Pochi minuti e, dopo un bagno di nuvole grige, sbucarono proprio sopra alla nuova clinica, pressoché identica a quella da cui erano partiti, salvo per il colore delle uniformi di dottoresse e infermieri, che salutavano con fervore i nuovi arrivati. Su Ink39 la gravità era leggermente inferiore a quella terrestre e scendendo dalla scaletta avevano provato un senso di sollievo. I movimenti risultavano meno gravosi per le persone nelle loro condizioni. Li fecero accomodare nella sala di benvenuto, a un lungo tavolo, circondato da sedie grandi e comode. Tutti erano, all’incirca, nelle condizioni di Diane: non solo fuori forma ma fuori dall’umana forma; come se il contorno dell’uomo vitruviano si fosse improvvisamente trovato in esatta congiunzione con quello del cerchio in cui era stato inscritto.

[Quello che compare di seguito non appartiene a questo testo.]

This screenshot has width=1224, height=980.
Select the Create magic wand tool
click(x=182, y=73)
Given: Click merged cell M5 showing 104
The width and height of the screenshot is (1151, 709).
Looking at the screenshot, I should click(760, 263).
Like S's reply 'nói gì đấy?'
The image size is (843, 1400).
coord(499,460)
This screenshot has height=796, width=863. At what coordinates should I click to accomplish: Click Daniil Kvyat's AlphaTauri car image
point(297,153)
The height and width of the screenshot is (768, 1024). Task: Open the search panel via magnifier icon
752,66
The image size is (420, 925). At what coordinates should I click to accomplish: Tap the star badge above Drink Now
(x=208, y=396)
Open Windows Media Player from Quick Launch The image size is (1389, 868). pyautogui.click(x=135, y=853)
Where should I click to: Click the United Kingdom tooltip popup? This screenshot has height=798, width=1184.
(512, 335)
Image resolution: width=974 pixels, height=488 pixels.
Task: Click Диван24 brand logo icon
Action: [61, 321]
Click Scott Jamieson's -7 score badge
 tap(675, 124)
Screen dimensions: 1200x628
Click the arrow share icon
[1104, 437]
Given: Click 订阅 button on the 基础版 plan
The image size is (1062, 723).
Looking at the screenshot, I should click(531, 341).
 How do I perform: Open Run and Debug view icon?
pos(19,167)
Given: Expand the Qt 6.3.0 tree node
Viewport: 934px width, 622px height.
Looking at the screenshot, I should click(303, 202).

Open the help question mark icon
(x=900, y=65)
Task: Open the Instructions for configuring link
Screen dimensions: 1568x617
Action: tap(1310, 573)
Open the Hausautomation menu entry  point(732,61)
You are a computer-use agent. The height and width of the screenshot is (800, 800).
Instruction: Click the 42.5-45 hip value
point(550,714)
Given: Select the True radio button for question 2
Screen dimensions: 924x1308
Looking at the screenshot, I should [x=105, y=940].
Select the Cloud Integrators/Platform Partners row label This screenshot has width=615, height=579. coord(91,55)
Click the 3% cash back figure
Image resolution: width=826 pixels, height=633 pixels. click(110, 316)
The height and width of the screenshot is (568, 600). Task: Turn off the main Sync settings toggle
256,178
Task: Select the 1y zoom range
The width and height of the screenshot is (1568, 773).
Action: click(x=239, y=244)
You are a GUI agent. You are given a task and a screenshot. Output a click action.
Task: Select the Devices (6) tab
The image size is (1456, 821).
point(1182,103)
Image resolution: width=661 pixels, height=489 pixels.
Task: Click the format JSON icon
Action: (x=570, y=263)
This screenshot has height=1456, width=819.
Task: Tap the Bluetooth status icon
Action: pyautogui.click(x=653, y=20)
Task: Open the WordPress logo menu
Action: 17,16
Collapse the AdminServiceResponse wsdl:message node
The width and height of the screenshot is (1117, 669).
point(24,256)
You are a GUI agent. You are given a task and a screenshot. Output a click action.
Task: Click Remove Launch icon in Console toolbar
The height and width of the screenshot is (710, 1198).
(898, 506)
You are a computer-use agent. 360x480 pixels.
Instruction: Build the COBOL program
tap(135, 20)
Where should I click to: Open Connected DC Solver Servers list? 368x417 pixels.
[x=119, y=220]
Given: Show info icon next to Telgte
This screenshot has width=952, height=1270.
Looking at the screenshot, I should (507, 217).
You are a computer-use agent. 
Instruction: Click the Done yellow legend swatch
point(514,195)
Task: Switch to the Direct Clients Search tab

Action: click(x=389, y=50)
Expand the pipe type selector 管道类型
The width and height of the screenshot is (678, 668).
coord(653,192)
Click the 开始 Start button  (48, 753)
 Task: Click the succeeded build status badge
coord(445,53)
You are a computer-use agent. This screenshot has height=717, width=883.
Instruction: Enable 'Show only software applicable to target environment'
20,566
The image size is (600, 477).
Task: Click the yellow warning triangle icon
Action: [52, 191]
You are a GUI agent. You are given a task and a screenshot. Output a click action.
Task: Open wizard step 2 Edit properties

Alcuni camerieri arrivarono trascinando carrelli ingombri di tazze e brocche, colme di un liquido ambrato, simile al tè. Un medico entrò nella sala e spiegò brevemente che, per la prima settimana, si sarebbero dovuti attenere a una dieta che prevedeva l’assunzione massiva di liquidi, nella misura di tre-quattro litri giornalieri di quella tisana. La sua ingestione rappresentava una fase propedeutica e indispensabile, in vista della terapia vera e propria.

Nella clinica poltrone ma anche sedie, letti e sanitari erano stati progettati apposta per accogliere quei pazienti. Ogni ostacolo dovuto a barriere architettoniche era stato eliminato e, come in un hotel di lusso, quasi ovunque era possibile rivolgersi a personale cortese e competente. La sera dopo cena ci si radunava in una grande sala circolare, dove Diane e tutti gli altri obesi gravi potevano discorrere, giocare a carte, assistere a performance musicali, ballare persino – nei casi più fortunati. I pazienti erano contenti di trovarsi fra simili, non più additati e giudicati. Durante i pasti, gustosi ed elaborati in base alle esigenze individuali, si congetturava sulla cura, che sarebbe stata illustrata solo al termine dei sette giorni. Tutti erano ansiosi di sapere ciò che li aspettava, in che cosa consistesse il miracolo promesso. Trascorsa la settimana, caratterizzata da una catena quasi ininterrotta di occasioni sociali e momenti di condivisione, la mattina dell’ottavo giorno Diane sentì bussare alla sua porta.

«Signora Tight, il momento è arrivato. Il medico vuole vederla»

«Me sola? »

«Sarete tutti visitati singolarmente, signora Tight, come sulla Terra»

Si era già abituata a far parte di un organismo collettivo, che seguiva con diligenza le istruzioni dello staff medico, una visita individuale le sembrò quasi insolita. Subito però ricordò con quanta trepidazione aveva atteso quel momento. Indossò il suo poncho estivo con le farfalle e si aggrappò al braccio dell’infermiere. Entrambi salirono su una pedana mobile, camminare era davvero diventato impossibile. Gli studi medici e i laboratori d’analisi si trovavano nell’ala opposta rispetto alla zona residenziale dei pazienti. L’edificio era enorme e ci impiegarono quasi un quarto d’ora.

L’infermiere la depositò davanti al medico, un uomo sulla cinquantina di bell’aspetto e dal fisico atletico, che le sorrise.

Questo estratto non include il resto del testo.